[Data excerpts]

--------------------

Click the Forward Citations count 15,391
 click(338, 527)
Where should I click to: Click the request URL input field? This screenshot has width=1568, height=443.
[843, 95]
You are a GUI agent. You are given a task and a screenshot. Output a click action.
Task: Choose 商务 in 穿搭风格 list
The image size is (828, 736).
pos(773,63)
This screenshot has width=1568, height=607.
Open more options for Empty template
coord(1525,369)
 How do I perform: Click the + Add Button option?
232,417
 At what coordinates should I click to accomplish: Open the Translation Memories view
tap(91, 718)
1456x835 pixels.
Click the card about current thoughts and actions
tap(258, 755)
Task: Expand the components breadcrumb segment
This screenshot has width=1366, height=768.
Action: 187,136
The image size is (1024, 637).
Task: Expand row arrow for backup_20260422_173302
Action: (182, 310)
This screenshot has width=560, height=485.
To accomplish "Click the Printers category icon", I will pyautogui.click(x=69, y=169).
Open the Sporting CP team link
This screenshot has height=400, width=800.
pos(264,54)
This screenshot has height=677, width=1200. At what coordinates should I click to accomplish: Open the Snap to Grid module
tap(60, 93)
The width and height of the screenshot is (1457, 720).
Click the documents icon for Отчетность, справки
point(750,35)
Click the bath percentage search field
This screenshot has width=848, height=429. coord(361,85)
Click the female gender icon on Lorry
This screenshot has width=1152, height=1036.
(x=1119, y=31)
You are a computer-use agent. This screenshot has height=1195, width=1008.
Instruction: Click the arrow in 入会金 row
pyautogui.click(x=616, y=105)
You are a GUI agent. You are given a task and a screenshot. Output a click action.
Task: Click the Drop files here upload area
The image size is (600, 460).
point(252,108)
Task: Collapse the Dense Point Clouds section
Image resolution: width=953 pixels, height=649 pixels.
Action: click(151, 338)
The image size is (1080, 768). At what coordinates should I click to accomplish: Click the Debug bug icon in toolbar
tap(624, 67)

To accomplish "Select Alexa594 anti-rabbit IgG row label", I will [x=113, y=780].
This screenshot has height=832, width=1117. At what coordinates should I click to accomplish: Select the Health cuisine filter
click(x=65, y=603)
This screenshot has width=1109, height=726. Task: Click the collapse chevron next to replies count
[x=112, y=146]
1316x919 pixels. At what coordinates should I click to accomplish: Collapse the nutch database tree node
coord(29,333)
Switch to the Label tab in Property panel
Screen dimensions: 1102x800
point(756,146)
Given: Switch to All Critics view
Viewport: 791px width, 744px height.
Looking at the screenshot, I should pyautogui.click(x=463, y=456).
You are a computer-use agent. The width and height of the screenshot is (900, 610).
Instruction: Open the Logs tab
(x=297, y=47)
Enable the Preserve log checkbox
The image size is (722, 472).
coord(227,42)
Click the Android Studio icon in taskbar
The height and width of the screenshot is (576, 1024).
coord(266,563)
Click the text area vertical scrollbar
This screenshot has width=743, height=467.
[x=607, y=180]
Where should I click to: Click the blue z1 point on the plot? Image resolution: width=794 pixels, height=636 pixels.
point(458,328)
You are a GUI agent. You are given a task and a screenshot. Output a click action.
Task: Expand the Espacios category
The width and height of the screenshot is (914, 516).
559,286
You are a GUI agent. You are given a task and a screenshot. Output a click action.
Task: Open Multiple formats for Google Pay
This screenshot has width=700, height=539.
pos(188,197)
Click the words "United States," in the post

--------------------

What is being asked:
Could you report how many lines of the entries include the word "computer"? Only the number is needed.

Completed exercise:
2